##### SOURCE INFORMATION #####
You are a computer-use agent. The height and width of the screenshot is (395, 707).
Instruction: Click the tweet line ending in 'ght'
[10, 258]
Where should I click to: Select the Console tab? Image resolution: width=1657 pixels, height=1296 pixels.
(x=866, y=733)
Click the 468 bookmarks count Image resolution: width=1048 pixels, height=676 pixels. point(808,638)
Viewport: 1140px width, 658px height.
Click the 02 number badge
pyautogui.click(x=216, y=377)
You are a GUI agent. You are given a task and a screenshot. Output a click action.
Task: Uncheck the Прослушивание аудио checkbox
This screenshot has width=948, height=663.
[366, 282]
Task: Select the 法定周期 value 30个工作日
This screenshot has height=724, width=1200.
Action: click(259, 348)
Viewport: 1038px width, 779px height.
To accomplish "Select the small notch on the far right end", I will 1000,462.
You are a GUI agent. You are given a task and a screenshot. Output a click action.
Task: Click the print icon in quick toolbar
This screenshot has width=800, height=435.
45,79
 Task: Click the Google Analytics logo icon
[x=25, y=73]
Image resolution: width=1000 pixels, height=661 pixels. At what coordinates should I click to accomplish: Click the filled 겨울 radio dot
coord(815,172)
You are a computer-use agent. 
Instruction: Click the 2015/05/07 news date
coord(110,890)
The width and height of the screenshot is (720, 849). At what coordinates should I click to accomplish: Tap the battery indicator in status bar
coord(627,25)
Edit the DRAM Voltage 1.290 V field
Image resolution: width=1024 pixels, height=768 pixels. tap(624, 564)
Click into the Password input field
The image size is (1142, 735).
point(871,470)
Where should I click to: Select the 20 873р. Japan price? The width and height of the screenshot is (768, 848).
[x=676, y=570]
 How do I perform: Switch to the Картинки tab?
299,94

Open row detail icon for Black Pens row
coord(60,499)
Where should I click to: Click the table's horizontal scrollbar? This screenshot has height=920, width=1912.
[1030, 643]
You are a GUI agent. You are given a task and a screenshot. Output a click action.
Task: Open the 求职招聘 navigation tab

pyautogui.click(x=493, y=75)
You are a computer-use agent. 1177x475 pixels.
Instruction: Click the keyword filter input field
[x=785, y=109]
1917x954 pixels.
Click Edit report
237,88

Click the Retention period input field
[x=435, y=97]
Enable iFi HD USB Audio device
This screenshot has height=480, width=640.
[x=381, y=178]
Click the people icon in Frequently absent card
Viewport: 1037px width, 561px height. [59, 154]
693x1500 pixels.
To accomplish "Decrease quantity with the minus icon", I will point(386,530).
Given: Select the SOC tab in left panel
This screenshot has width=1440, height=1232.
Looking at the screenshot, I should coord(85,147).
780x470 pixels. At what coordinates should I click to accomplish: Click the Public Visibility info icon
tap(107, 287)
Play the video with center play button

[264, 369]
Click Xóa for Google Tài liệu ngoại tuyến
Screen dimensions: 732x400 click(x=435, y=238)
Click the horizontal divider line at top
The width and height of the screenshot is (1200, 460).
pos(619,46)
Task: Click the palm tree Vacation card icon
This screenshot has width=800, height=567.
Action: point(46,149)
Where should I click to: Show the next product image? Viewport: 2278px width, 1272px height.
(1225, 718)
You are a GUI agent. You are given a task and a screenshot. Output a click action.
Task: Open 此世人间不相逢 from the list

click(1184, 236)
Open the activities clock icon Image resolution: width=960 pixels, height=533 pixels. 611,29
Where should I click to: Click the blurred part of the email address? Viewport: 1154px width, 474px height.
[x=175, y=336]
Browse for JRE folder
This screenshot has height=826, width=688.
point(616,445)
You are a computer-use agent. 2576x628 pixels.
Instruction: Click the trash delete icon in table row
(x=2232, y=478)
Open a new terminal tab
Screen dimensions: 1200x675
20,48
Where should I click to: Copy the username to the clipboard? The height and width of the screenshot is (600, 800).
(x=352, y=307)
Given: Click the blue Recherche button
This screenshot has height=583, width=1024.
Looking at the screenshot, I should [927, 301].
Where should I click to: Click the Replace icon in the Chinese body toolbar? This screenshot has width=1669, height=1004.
#####
**WHAT YOU NEED TO DO:**
Output the data in full, please, exactly as written.

**RESULT FOR THIS TASK:**
You are a computer-use agent. The height and width of the screenshot is (395, 707).
Instruction: Click the tweet line ending in 'ght'
[10, 258]
Where should I click to: Select the Console tab? Image resolution: width=1657 pixels, height=1296 pixels.
(x=866, y=733)
Click the 468 bookmarks count Image resolution: width=1048 pixels, height=676 pixels. point(808,638)
Viewport: 1140px width, 658px height.
Click the 02 number badge
pyautogui.click(x=216, y=377)
You are a GUI agent. You are given a task and a screenshot. Output a click action.
Task: Uncheck the Прослушивание аудио checkbox
This screenshot has width=948, height=663.
[366, 282]
Task: Select the 法定周期 value 30个工作日
This screenshot has height=724, width=1200.
Action: click(259, 348)
Viewport: 1038px width, 779px height.
To accomplish "Select the small notch on the far right end", I will 1000,462.
You are a GUI agent. You are given a task and a screenshot. Output a click action.
Task: Click the print icon in quick toolbar
This screenshot has width=800, height=435.
45,79
 Task: Click the Google Analytics logo icon
[x=25, y=73]
Image resolution: width=1000 pixels, height=661 pixels. At what coordinates should I click to accomplish: Click the filled 겨울 radio dot
coord(815,172)
You are a computer-use agent. 
Instruction: Click the 2015/05/07 news date
coord(110,890)
The width and height of the screenshot is (720, 849). At what coordinates should I click to accomplish: Tap the battery indicator in status bar
coord(627,25)
Edit the DRAM Voltage 1.290 V field
Image resolution: width=1024 pixels, height=768 pixels. tap(624, 564)
Click into the Password input field
The image size is (1142, 735).
point(871,470)
Where should I click to: Select the 20 873р. Japan price? The width and height of the screenshot is (768, 848).
[x=676, y=570]
 How do I perform: Switch to the Картинки tab?
299,94

Open row detail icon for Black Pens row
coord(60,499)
Where should I click to: Click the table's horizontal scrollbar? This screenshot has height=920, width=1912.
[1030, 643]
You are a GUI agent. You are given a task and a screenshot. Output a click action.
Task: Open the 求职招聘 navigation tab

pyautogui.click(x=493, y=75)
You are a computer-use agent. 1177x475 pixels.
Instruction: Click the keyword filter input field
[x=785, y=109]
1917x954 pixels.
Click Edit report
237,88

Click the Retention period input field
[x=435, y=97]
Enable iFi HD USB Audio device
This screenshot has height=480, width=640.
[x=381, y=178]
Click the people icon in Frequently absent card
Viewport: 1037px width, 561px height. [59, 154]
693x1500 pixels.
To accomplish "Decrease quantity with the minus icon", I will point(386,530).
Given: Select the SOC tab in left panel
This screenshot has width=1440, height=1232.
Looking at the screenshot, I should coord(85,147).
780x470 pixels. At what coordinates should I click to accomplish: Click the Public Visibility info icon
tap(107, 287)
Play the video with center play button

[264, 369]
Click Xóa for Google Tài liệu ngoại tuyến
Screen dimensions: 732x400 click(x=435, y=238)
Click the horizontal divider line at top
The width and height of the screenshot is (1200, 460).
pos(619,46)
Task: Click the palm tree Vacation card icon
This screenshot has width=800, height=567.
Action: point(46,149)
Where should I click to: Show the next product image? Viewport: 2278px width, 1272px height.
(1225, 718)
You are a GUI agent. You are given a task and a screenshot. Output a click action.
Task: Open 此世人间不相逢 from the list

click(1184, 236)
Open the activities clock icon Image resolution: width=960 pixels, height=533 pixels. 611,29
Where should I click to: Click the blurred part of the email address? Viewport: 1154px width, 474px height.
[x=175, y=336]
Browse for JRE folder
This screenshot has height=826, width=688.
point(616,445)
You are a computer-use agent. 2576x628 pixels.
Instruction: Click the trash delete icon in table row
(x=2232, y=478)
Open a new terminal tab
Screen dimensions: 1200x675
20,48
Where should I click to: Copy the username to the clipboard? The height and width of the screenshot is (600, 800).
(x=352, y=307)
Given: Click the blue Recherche button
This screenshot has height=583, width=1024.
Looking at the screenshot, I should [927, 301].
Where should I click to: Click the Replace icon in the Chinese body toolbar? This screenshot has width=1669, height=1004.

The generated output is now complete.